As we start winding up here, what do you think are some of the takeaways from this chart? Or what brings top of mind things that people as they look at it might benefit from? How would you see it in the large?

Yeah, it’s a good question. I think one major takeaway, one thing to keep in mind is the model is only a small part of the whole app stack here… In a similar way to, like it used to when a thing existed called data science. We would say training a model is only a very small part of the kind of end-to-end data science lifecycle of a project. There’s a lot of other things involved, and I think here you can make a similar conclusion. The tendency is to think of the model as the application, but there’s really a lot more involved, and our friends over at Latent Space would say this is really where AI engineering comes into play. This space of AI engineering seems to be developing into a real thing; whether you call it that word or not, it is part of what this is.

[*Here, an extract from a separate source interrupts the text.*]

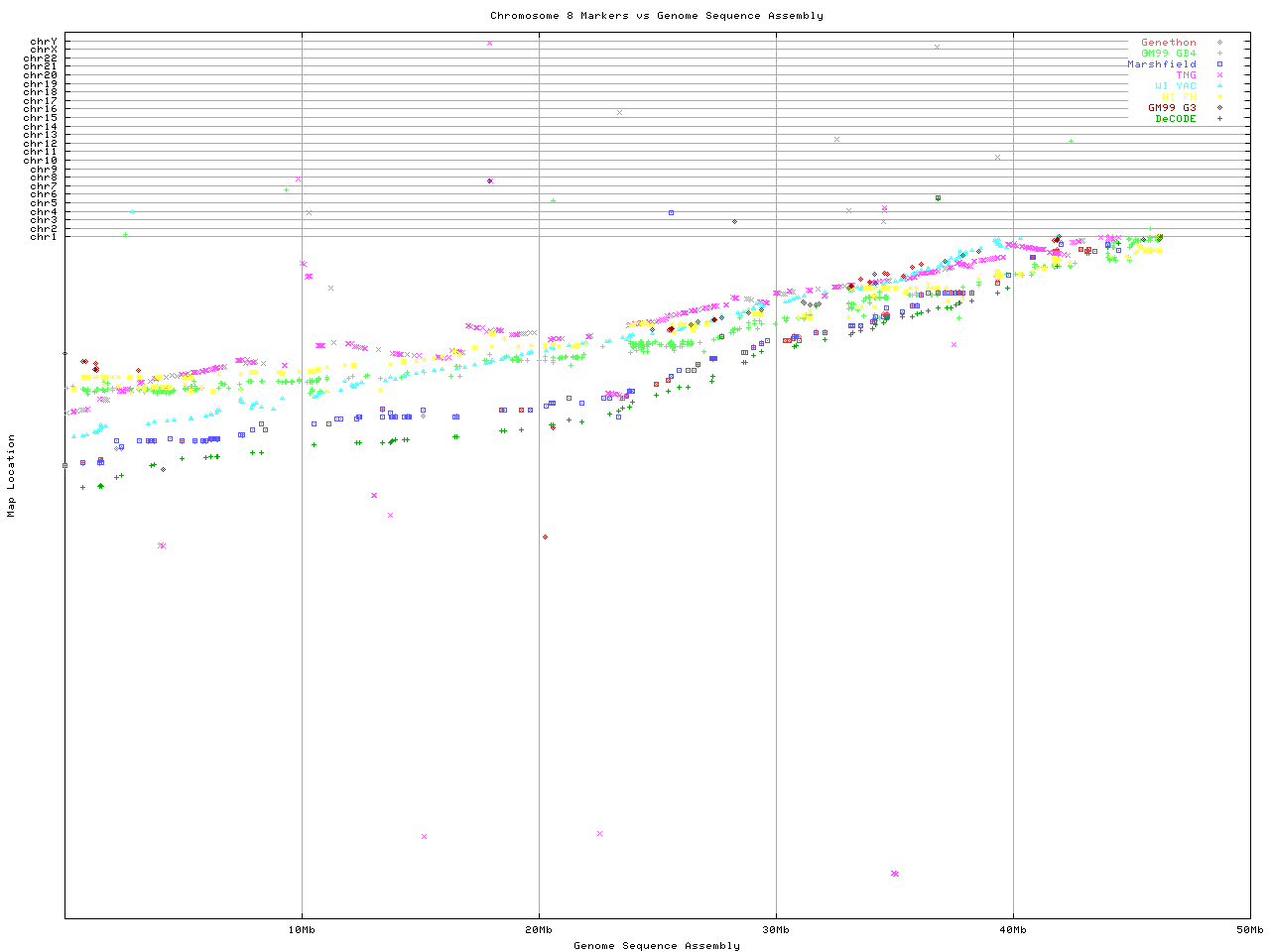Click the Genethon diamond legend marker
This screenshot has height=952, width=1270.
pyautogui.click(x=1219, y=43)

So that’s one takeaway… I think the other takeaway is maybe just kind of forming this mental model around these three spokes of the stack. So you’ve got your app, and app hosting, you’ve got your data and your resources, and you’ve got your model and your model middleware. And that kind of middle hub would be some sort of orchestration that you’re performing, either in a DIY way, or with things Langchain to connect all of those pieces together.

So you’re probably hoarse by now, because we’ve pulled so much information out of you… This was a really, really good dive… It’s one particular publisher’s way of looking at it, but we’ve never really dived into all the components of the infrastructure of a stack with this kind of – and I think most people haven’t had a chance to see it yet, because so much of this has really arisen in recent months. Thanks for kind of wearing half of a guest hat along the way here, and taking us through this on this Fully Connected episode.

Yeah, and I think, in terms of learning about these things, I think people can check out our show notes. We’ll have a link to the diagram that we’ve been discussing here. I would say learning-wise, this helps you organize your thought process, but to really get an intuition around these things, you can look at various examples in this diagram, and go to their docs, and try out some of that. There’s a variety of kind of end-to-end examples as well that are pretty typical these days… Like, in language, if you’re doing kind of a chat over your docs thing that involves a model and a data layer and an application layer… So just building one of these example apps I think could give people the kind of learning and that sort of thing that they need. But yeah, it’s been fun. It’s always helpful to talk these things out loud with you, Chris. I find it very useful.

Well, I learn a lot every time we do this… So thanks a lot, man.